[antlr-interest] Conditionally parsing comments in Java language?

Peggy Fieland madcapmaggie at yahoo.com
Tue Apr 26 09:59:45 PDT 2005


When I had a similar problem, I ended up calling the
parser a second time.

If you have enough information up front, you might be
able to use protected rules and semantic predicates.


--- Anton Safonov <anton.safonov at refactorit.com>
wrote:
> Hi, All!
> 
> Let's start with a slightly special Java example:
> 
> public void method() {
>    int type = 0;
> 
> /*#SomeName#*///<editor-fold>
> //-- type = 1;
> //-- callOtherMethod();
> /*$SomeName$*///</editor-fold>
> 
> /*#SomeName2#*///<editor-fold>
> //-- type = 2;
> /*$SomeName2$*///</editor-fold>
> 
> }
> 
> Now I try to change the original java.g (1.5) to
> detect such blocks, 
> "uncomment" lines inside it on the fly, so that it
> builds the tree for 
> the commented code as well.
> The problem is that the lexer has rules
> SL_COMMENT/ML_COMMENT which 
> detect that these are the comments and comment
> tokens are filtered and 
> never reach the parser to be able to use any
> predicates or whatever.

STORED DATA —
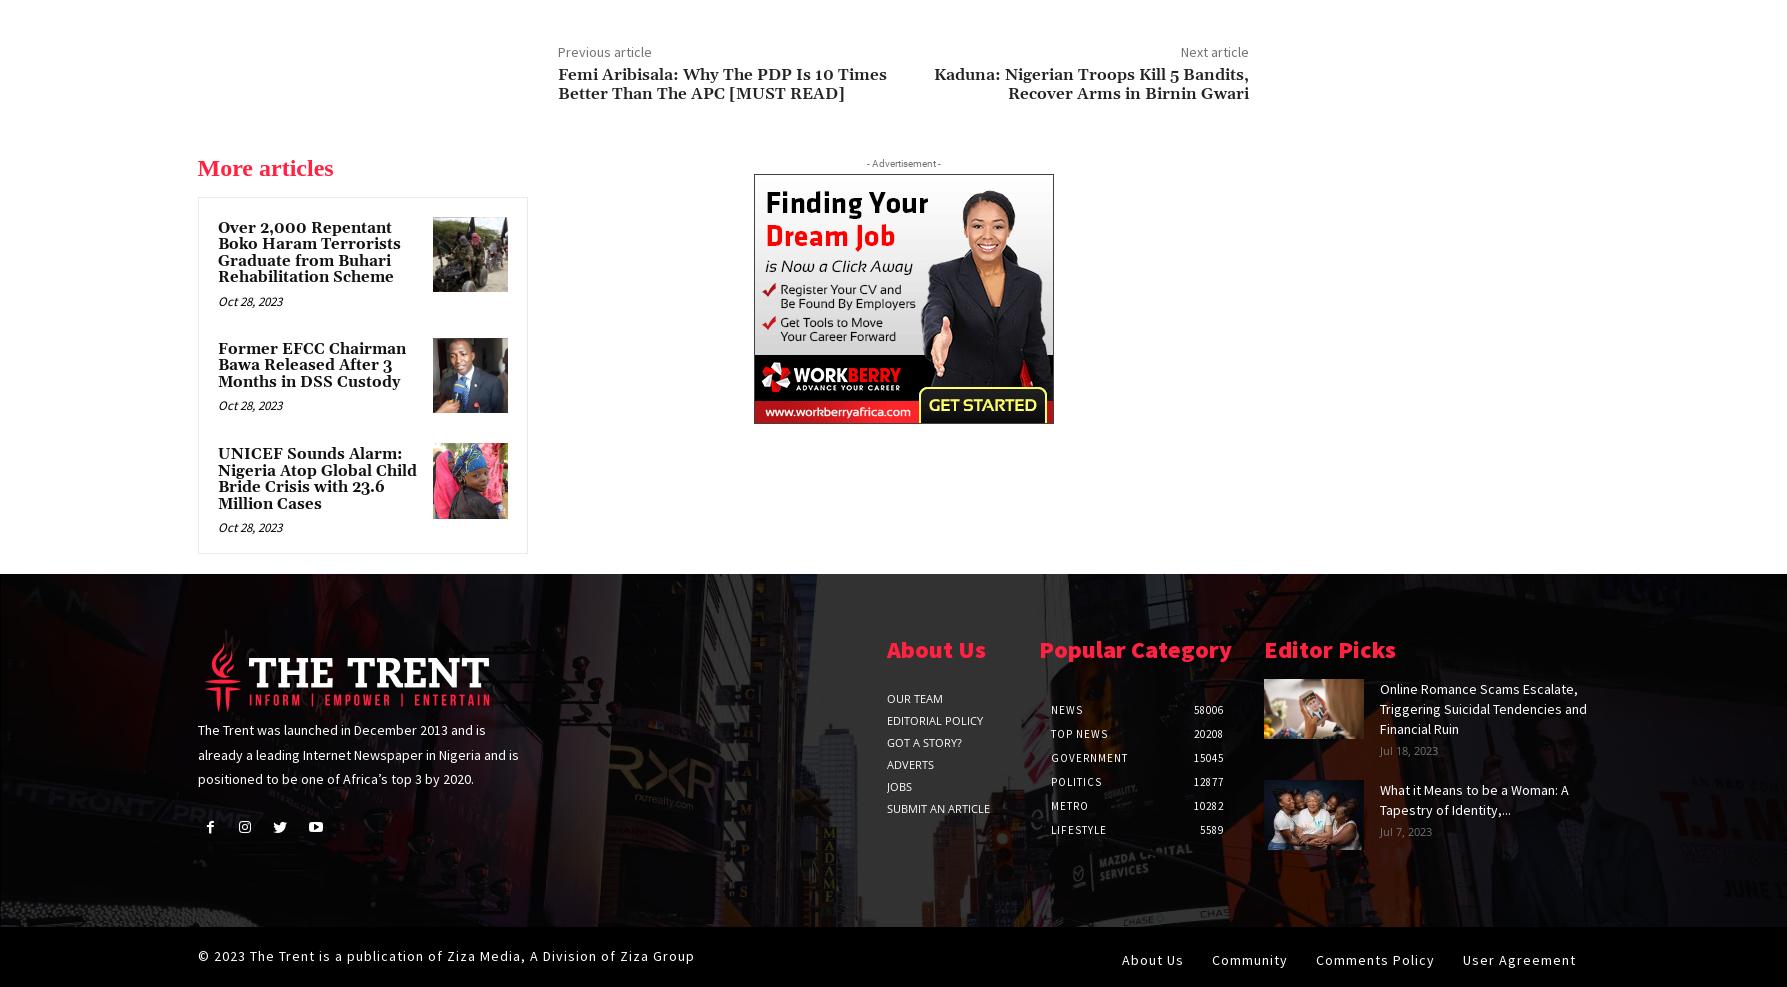  What do you see at coordinates (1049, 782) in the screenshot?
I see `'Politics'` at bounding box center [1049, 782].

TASK — Carry on the mailing-list post about conditionally parsing Java comments, starting right after its last sentence.

OUTPUT —
> 
> I cannot let lexer to parse every comment, since the
> most of them are 
> naturally not a Java code.
> But at the same time some of the comments must be
> split into tokens to 
> feed it to the parser.
> So, the possible solution so fer: let comments pass
> to the parser, 
> detect there that the comment can be parsed, kill
> leading "//--" and 
> feed the block back to lexer etc.  Sounds weird,
> especially trying to 
> keep the correct coordinates of the tokens/ASTs.
> 
> Any suggestions? May be there is a known canonical
> way to solve this?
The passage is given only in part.